■ **Problem requirements**
Please retype, word for word, the line containing "Task: Click the" and every line after it through the end of the records, leaving out all pictures.

========

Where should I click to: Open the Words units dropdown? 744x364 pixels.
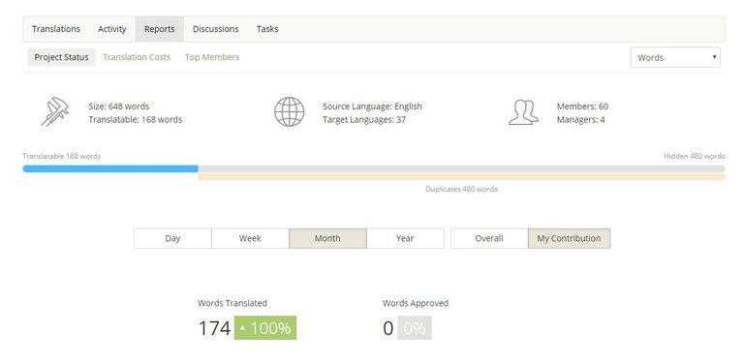click(674, 57)
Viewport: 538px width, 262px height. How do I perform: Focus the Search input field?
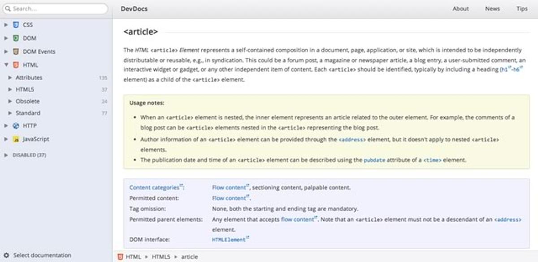(x=56, y=9)
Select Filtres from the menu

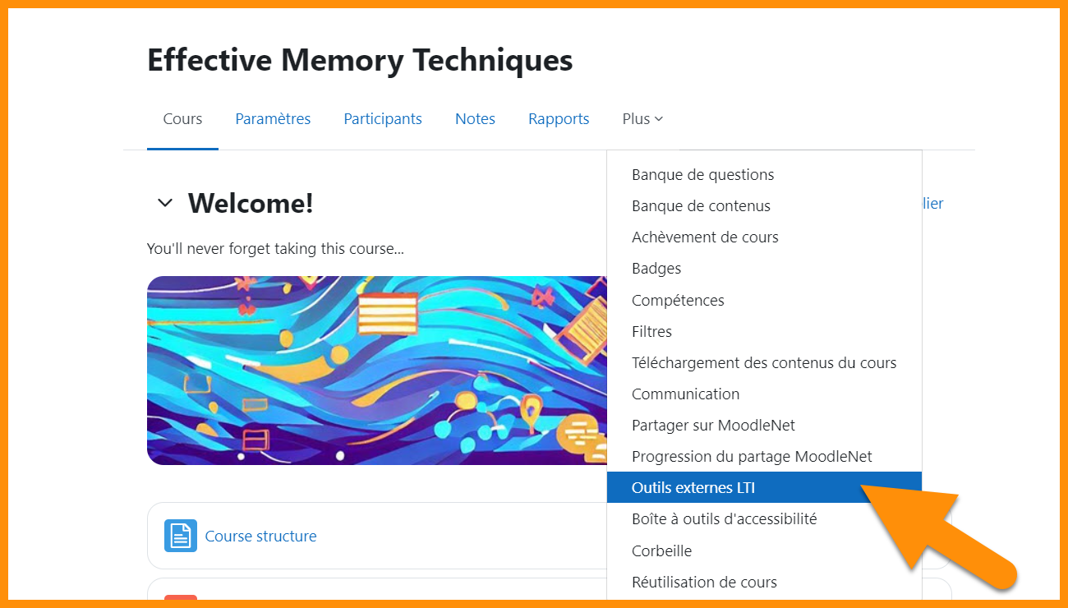(651, 331)
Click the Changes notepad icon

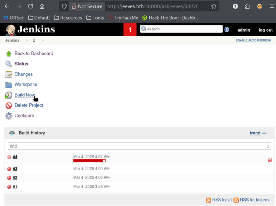coord(9,74)

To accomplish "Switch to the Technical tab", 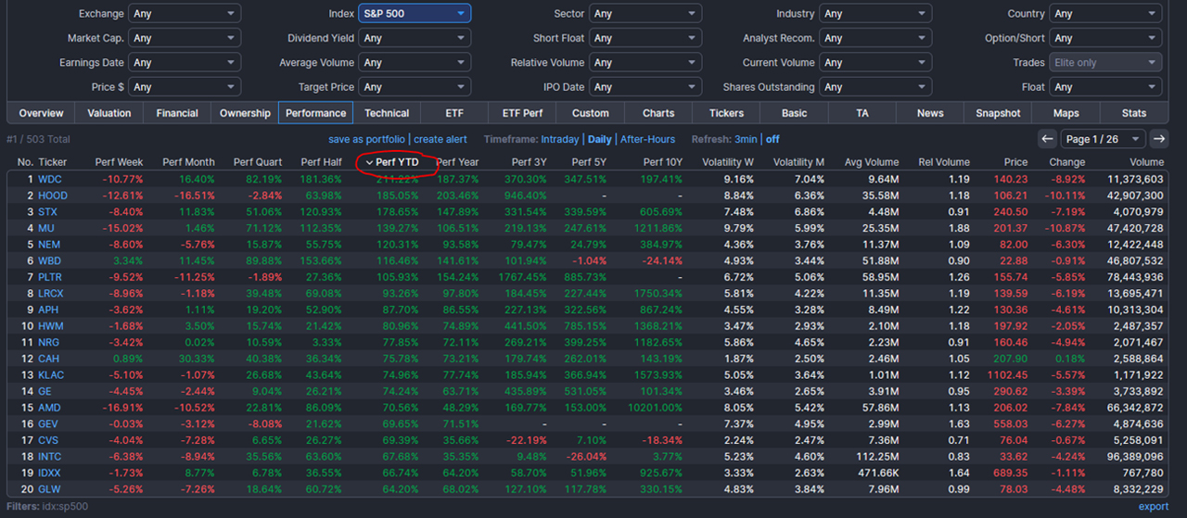I will click(x=387, y=113).
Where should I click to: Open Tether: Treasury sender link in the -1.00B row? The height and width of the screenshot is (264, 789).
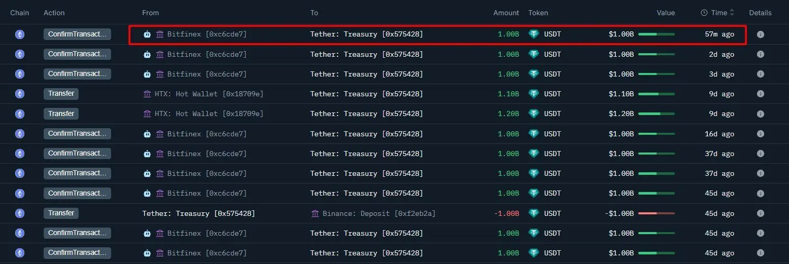click(x=198, y=213)
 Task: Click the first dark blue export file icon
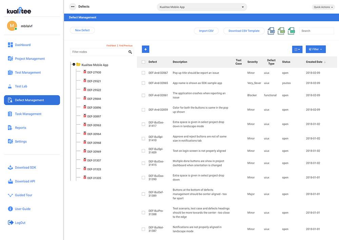tap(271, 31)
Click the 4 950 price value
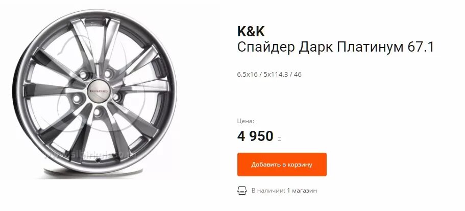The height and width of the screenshot is (211, 465). (255, 136)

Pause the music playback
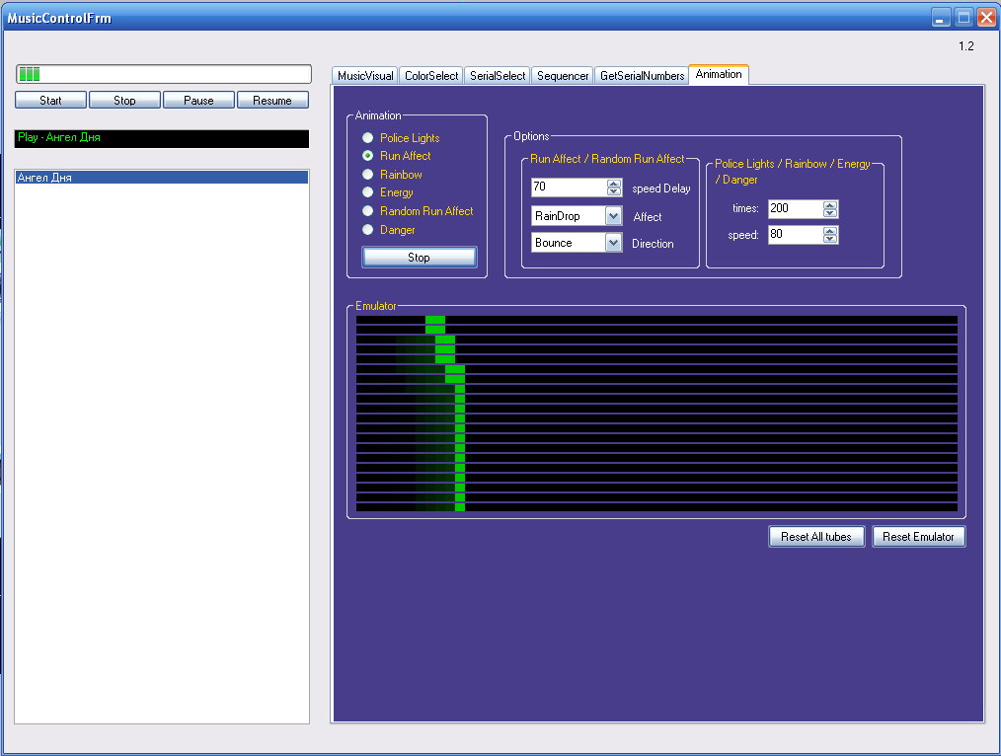[x=198, y=101]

========

■ **Result of this exercise**
 Task: Click the first dark blue export file icon
tap(271, 31)
Click the 4 950 price value
The height and width of the screenshot is (211, 465). (255, 136)

Pause the music playback
[x=198, y=101]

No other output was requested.